Alex abandona su casa, su mujer, sus hijos y no quiere saber nada del dinero. Suelta a las palomas que tiene en su laboratorio. Con miedo, salen volando de su jaula, otras heridas por los experimentos, decide abandonarlas a su suerte.
Se va con una pequeña maleta y con lo puesto a otro lugar, que aún no sabe. Toda su familia murió hace tiempo. Al nacer su madre, veinte años después su padre y hará un año su hermano.
Ahora no tiene nada, pero nada es todo. Para fortalecerse primero debe hundirse en la nada absoluta y aprender a enfrentarse a su soledad total. Alex ha decidido, ha elegido dejar de vivir para los demás. La bondad y el deber son los barrotes de su prisión. Debe aprender a conocer su propia maldad.
Las primeras paradas de su viaje las dedica a destruir sus enormes castillos de arena que durante tanto tiempo le han dado cobijo, le han dado protección, le han dado ilusiones pero le han estancado en su vida real. Es más dulce, más bonito, más fácil contemplarlos, que salir fuera a construirlos de verdad.

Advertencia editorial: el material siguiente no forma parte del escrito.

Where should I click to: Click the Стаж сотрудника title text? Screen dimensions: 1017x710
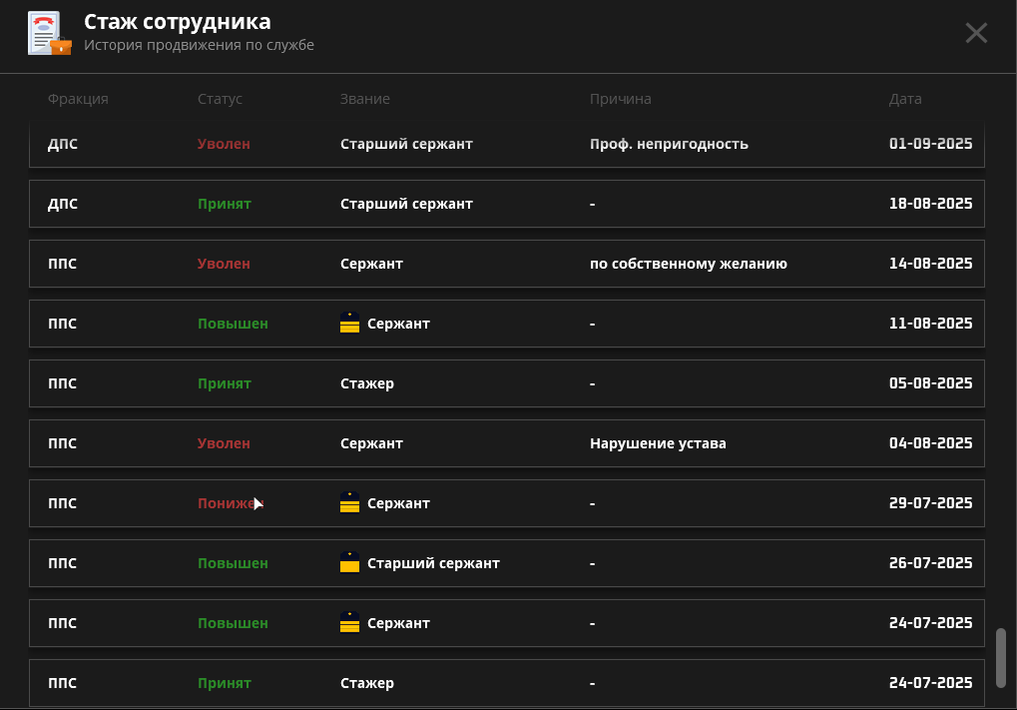(x=177, y=22)
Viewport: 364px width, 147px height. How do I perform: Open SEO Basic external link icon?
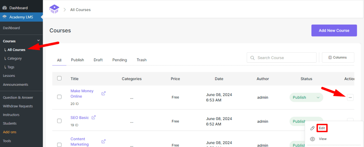coord(93,117)
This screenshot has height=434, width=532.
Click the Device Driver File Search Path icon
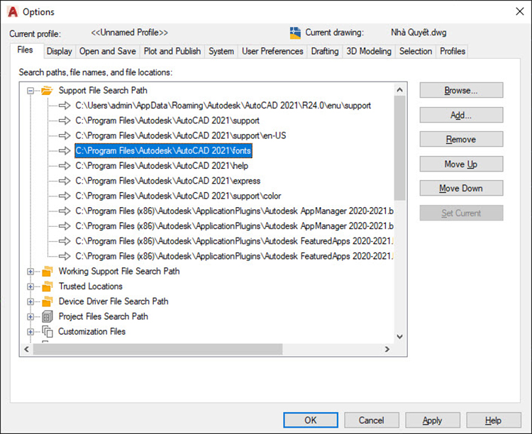click(x=47, y=301)
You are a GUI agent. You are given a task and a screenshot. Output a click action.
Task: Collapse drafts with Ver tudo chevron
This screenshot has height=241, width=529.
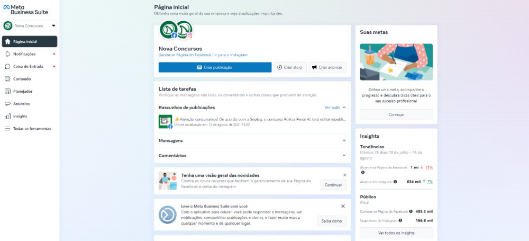point(344,108)
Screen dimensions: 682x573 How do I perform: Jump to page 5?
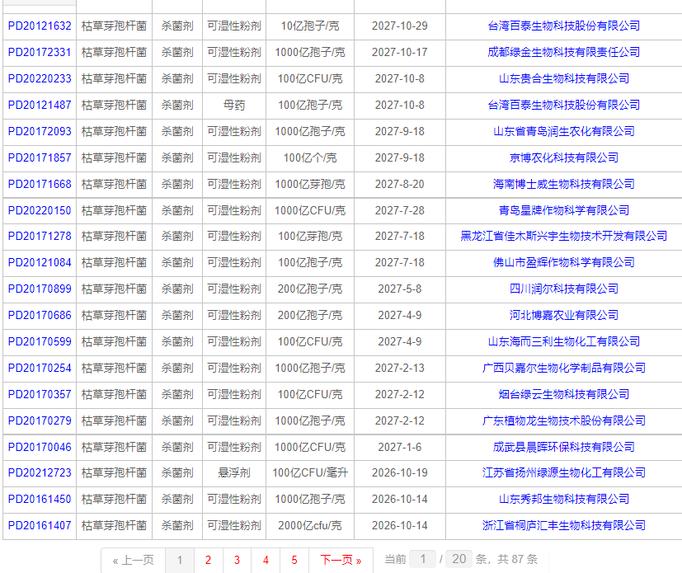[294, 560]
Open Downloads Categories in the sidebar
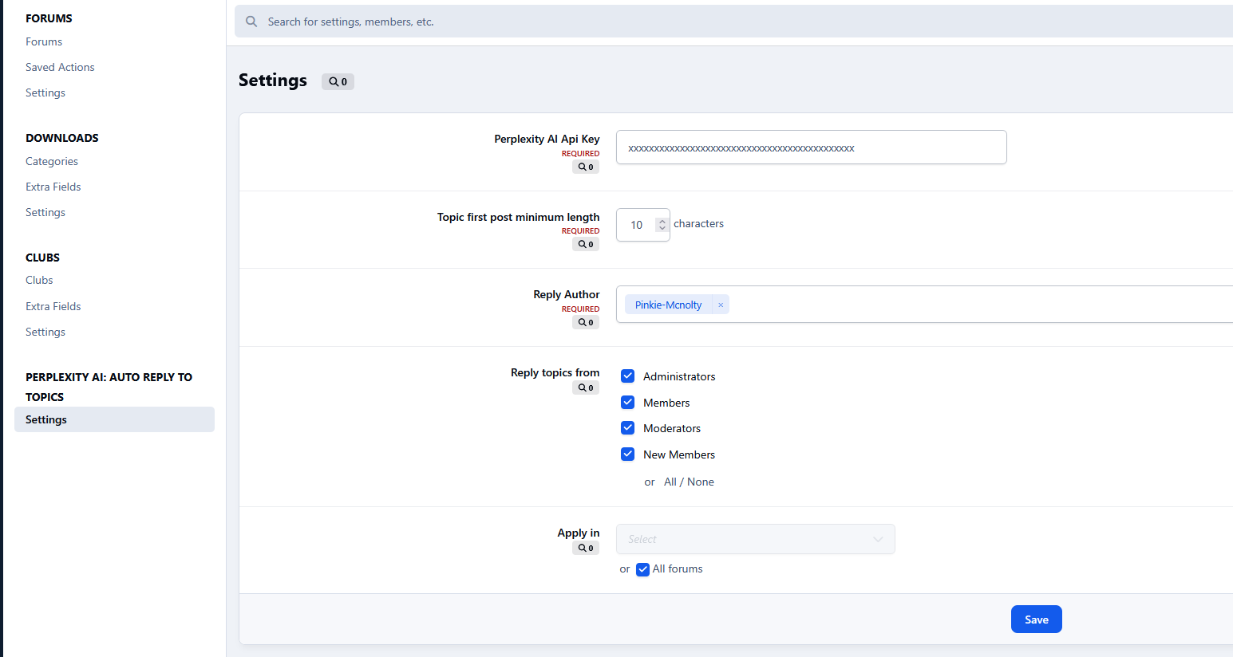Viewport: 1233px width, 657px height. click(52, 161)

Al hacer una visita a sus castillos e intentar tocarlos por primera vez, se le derrumban, se le desmoronan. Es más, pudo observar como otros construían sus castillos con la misma arena con la que él había formado los suyos. Pero le dio igual, porque él ya no quería esos castillos. Así que más desnudo que nunca, pero más seguro de sí mismo siguió andando por la estación de tren…
Basado en el libro
de Irvin D. Yalom
"El día que Nietzsche lloró"
Qué titulo más bonito para un libro! Me ha gustado el texto... investigaré sobre él.Un saludo.